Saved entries
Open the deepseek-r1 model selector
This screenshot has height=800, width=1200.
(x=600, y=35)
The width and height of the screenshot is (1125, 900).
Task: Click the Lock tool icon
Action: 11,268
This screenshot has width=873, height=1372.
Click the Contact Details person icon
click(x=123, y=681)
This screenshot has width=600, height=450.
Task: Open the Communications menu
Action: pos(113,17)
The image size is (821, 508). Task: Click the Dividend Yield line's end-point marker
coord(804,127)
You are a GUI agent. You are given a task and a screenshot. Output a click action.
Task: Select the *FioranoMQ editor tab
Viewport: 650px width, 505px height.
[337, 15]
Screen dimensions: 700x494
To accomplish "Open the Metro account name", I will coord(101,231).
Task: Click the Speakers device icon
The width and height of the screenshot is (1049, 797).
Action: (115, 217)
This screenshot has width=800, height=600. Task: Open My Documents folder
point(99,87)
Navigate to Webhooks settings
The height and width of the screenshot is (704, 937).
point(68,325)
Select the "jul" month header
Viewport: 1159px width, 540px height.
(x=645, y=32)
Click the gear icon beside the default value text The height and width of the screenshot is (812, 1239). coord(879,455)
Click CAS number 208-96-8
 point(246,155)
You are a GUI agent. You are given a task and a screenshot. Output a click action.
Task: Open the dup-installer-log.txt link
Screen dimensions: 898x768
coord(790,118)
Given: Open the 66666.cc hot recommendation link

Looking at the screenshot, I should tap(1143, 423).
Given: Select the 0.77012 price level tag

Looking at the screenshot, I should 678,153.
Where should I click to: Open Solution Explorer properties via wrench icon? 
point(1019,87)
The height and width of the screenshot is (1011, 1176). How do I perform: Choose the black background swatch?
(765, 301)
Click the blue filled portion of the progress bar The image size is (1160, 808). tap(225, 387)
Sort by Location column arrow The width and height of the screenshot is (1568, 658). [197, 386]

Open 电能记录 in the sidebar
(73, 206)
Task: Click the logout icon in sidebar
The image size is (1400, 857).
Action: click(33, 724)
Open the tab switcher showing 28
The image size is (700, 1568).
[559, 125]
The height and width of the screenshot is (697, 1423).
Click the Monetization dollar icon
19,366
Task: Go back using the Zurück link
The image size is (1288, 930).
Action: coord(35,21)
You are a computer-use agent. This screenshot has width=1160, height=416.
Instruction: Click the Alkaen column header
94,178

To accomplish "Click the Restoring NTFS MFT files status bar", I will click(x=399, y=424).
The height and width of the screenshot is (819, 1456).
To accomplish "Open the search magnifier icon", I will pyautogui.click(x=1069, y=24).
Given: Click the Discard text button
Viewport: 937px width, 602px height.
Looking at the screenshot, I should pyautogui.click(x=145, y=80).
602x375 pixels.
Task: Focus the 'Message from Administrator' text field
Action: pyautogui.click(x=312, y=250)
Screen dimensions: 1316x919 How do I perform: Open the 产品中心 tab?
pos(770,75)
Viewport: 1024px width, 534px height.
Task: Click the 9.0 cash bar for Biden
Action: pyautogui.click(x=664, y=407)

## TASK OBJECTIVE
Quote the records above exactly, from the first line through the line containing "Task: Click the logout icon in sidebar", and nothing more.

## ANSWER
Open the deepseek-r1 model selector
This screenshot has height=800, width=1200.
(x=600, y=35)
The width and height of the screenshot is (1125, 900).
Task: Click the Lock tool icon
Action: 11,268
This screenshot has width=873, height=1372.
Click the Contact Details person icon
click(x=123, y=681)
This screenshot has width=600, height=450.
Task: Open the Communications menu
Action: pos(113,17)
The image size is (821, 508). Task: Click the Dividend Yield line's end-point marker
coord(804,127)
You are a GUI agent. You are given a task and a screenshot. Output a click action.
Task: Select the *FioranoMQ editor tab
Viewport: 650px width, 505px height.
[337, 15]
Screen dimensions: 700x494
To accomplish "Open the Metro account name", I will coord(101,231).
Task: Click the Speakers device icon
The width and height of the screenshot is (1049, 797).
Action: (115, 217)
This screenshot has width=800, height=600. Task: Open My Documents folder
point(99,87)
Navigate to Webhooks settings
The height and width of the screenshot is (704, 937).
point(68,325)
Select the "jul" month header
Viewport: 1159px width, 540px height.
(x=645, y=32)
Click the gear icon beside the default value text The height and width of the screenshot is (812, 1239). coord(879,455)
Click CAS number 208-96-8
 point(246,155)
You are a GUI agent. You are given a task and a screenshot. Output a click action.
Task: Open the dup-installer-log.txt link
Screen dimensions: 898x768
coord(790,118)
Given: Open the 66666.cc hot recommendation link

Looking at the screenshot, I should tap(1143, 423).
Given: Select the 0.77012 price level tag

Looking at the screenshot, I should 678,153.
Where should I click to: Open Solution Explorer properties via wrench icon? 
point(1019,87)
The height and width of the screenshot is (1011, 1176). How do I perform: Choose the black background swatch?
(765, 301)
Click the blue filled portion of the progress bar The image size is (1160, 808). tap(225, 387)
Sort by Location column arrow The width and height of the screenshot is (1568, 658). [197, 386]

Open 电能记录 in the sidebar
(73, 206)
Task: Click the logout icon in sidebar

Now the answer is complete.